Wednesday, April 18, 2007

Confidence

I used to think that I would be the last person who should be writing about confidence. I used to be shy and self-conscious, and was always worried about how others perceived me. I often second-guessed myself. As a college intern, I was so shy and unsure that it would take me an hour to muster up the confidence to make one quick phone call to another company.

I also thought that I'd be the last person who should be owning my own business, since that requires getting out there and finding clients on my own. It requires actually talking to strangers and, within an hour, proving to them that I am the best person for their project.

But accidents do happen. And in the same accidental way that I wound up owning a business, I also stumbled onto finding my confidence.

Confidence, to me, happened over time. Confidence is the result of years of honing my skills to the point where I knew myself well enough to be able to answer any question with authority and a definite "yes", or if necessary, a definite "no". Most importantly, when I didn't know an answer, I was confident enough to say "I don't know."

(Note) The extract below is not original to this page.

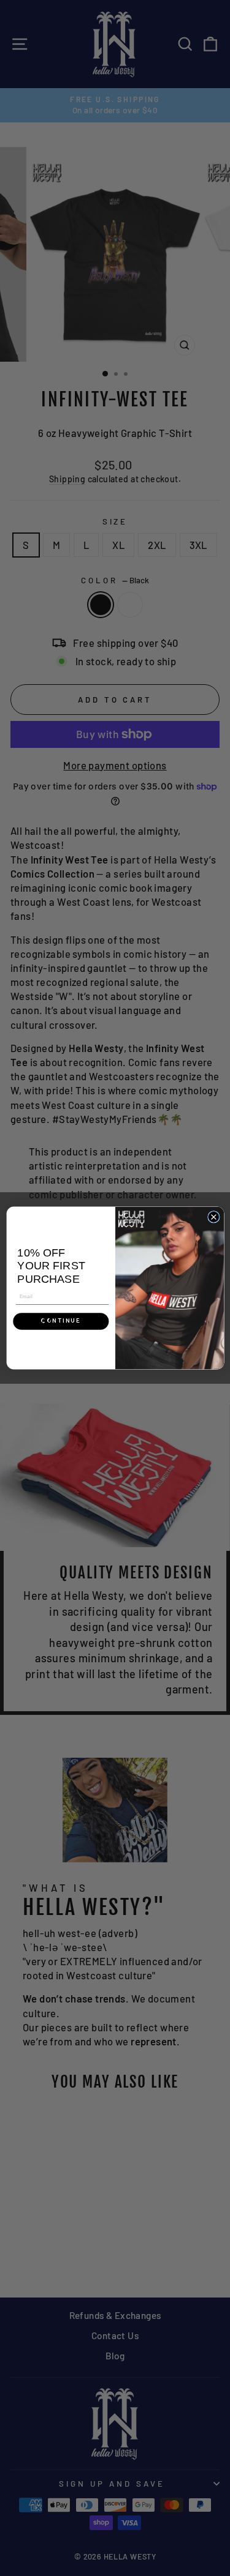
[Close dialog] (213, 1217)
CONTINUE (60, 1321)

What I learned was people, including clients, prefer simple, straightforward answers. They like passion and conviction, and they can sense when I am telling the absolute truth, or when I'm fidgeting around trying to look for a good enough answer because I wasn't really sure.

The more I focused on simplifying my idea and the process, the better the projects turned out. The more I defined myself and what I do, the more confident I got.

But in order to define myself, I had to know my stuff, and that takes work.

By "work", I mean researching the market that I'm in. It means putting extra time into knowing my strengths and limitations. It means being honest with myself, what I'm capable of, and how I should be improving myself.

All of this "work" takes time. In fact, it takes so much time that, in addition to everything else that needs to get done on a daily basis, there's no time left for fidgeting around. There's time to be self-aware but no time to be self-conscious. There's time for productivity but no time for wasteful doubt.

After everything is said and done, there's only time for what really matters. And this is where I get my confidence--doing all that I can to do what needs to get done, being honest with myself in the process, and being simple and straightforward with my clients.

Other people may have other definitions for confidence, but this is mine. And I am confident in that answer.